A menu typically consists of considerably more courses than you would get at a traditional restaurant, not necessarily sticking to a theme or type of cuisine. There should be slow cooked meats, fresh seafood and at least 3 things you’ve never tried before. The menu itself should take you on a culinary journey through old favourites and new experiences and ideally leave you stuffed and contented.

The number of diners at these events tends to be small but not in an exclusive way, reservations are open to everyone and its a first come first served method of obtaining a booking. I’ve never liked the term “exclusive” when applied to food, the idea of an exclusive restaurant has always seemed sort of wrong. Food should be inclusive, it should bring people together and the skill level of the chef shouldn’t shouldn’t mean he is cut off from the public and made to cook like some trophy chef in a gilded cage. No one is saying that these chefs should ply their trade for a handful of beans and a slap on the back. They are entitled to make the best living the possibly can from their profession but for all their elitism, exclusivity and status very few fine dining restaurants actually make money. The money, if there is money to be made, comes from media tie-ins and this is where the PR types get their hooks into chefs. If the relationship was limited to a sort of business manager role then fine, no one wants to see these people end up in an old chefs home, or drifting down the culinary chain like a footballer working his way from the Premiership to the non leagues.

The problem arises when advice becomes instruction and that instruction moves from the PR companies area of expertise (if there is such a thing) to the chefs areas of expertise. When your PR guy tells you that you should really be using more goji berries and this years must have melon is cantaloupe it’s time to toss the i-Phone in the fryer and get back to cooking.

The irony of the whole scenario is that at a time when the food business is so dominated by marketing and PR firms, where chefs are touted around like reality TV rejects and where profile is more far important than professional ability so many high end restaurants are going to the wall. There used to be a formula that the right cost for a plate of food was 4 times the cost of the ingredients, that was to cover overheads, salary and leave the owner with some profit. That formula didn’t allow for, interior designers, feng shui experts, publicists, PR gurus, marketing teams and fucking ice sculptors or any other of the immensely annoying things that get in the way of me enjoying a great meal prepared by a great chef.

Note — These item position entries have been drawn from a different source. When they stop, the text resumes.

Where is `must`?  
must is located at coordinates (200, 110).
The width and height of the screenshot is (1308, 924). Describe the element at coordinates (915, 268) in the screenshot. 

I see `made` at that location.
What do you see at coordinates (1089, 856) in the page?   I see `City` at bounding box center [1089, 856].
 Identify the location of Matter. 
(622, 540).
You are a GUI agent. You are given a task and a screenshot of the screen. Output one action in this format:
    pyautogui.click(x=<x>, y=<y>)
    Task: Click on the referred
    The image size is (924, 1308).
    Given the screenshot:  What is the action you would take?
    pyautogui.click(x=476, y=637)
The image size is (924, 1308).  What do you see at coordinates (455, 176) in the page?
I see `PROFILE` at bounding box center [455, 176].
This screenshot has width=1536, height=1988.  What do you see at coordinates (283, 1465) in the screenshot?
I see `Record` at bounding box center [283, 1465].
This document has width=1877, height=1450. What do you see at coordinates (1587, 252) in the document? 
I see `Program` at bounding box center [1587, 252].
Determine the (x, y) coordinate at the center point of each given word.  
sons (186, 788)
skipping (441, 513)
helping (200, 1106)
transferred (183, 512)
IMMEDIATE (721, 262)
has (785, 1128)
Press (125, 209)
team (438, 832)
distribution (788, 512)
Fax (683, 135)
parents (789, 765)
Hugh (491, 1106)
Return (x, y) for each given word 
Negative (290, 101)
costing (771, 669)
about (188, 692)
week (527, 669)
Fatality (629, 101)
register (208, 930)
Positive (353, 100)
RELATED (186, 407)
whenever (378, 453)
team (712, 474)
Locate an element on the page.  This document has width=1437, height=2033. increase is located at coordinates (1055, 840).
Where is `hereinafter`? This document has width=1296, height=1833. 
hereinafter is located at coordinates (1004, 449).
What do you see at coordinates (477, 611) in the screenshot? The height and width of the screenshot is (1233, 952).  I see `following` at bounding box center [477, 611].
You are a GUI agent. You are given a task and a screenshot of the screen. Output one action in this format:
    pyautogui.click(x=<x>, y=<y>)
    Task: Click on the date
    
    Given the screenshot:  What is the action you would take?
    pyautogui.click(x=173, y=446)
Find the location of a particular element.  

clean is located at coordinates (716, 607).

I have great hopes that this new trend towards bo-ho food, that it will bring excellent food to a more accessible place. That it will stay true to show casing the quality of the ingredients and the skill of the chef with none of the trappings that food of this quality tends to come with. However all of this hope, all of this rejuvenated spirit, all of this confidence that we are not doomed to a culinary existence dictated to us by faceless, nameless marketing suits took a massive blow when I turned on the TV one day to find Jim Haynes flogging crappy mints while a bunch of theatre school drop outs cavorted round his Paris home trying to look like Bohemian dinner party guests. The ad it seemed was supposed to paint a picture of these wonderfully unique and free spirited individuals enjoying the sophisticated taste of a thin chocolate mint after what we can only presume was an incredible gastronomic experience. It came off more like a bunch of mentally mal-adjusted street performers terrorising an old age pensioner in his home while eating all his chocolates. A sort of Clock Work Orange meets Last of The Summer Wine but with more confectionery.

I am not a food critic, I don’t believe food should be criticised. Food is like money, it is by itself neither inherently good or evil. Its what people do with it that determines if its good or bad. A piece of steak is a piece of steak, a bad chef can ruin it and make it leathery and drier than a camels arsehole in July, a good chef can make it into a wonderfully succulent, meaty delight. If left to concentrate more on cooking many more chefs could ensure their diners could leave their restaurants happy and hoping to return again soon.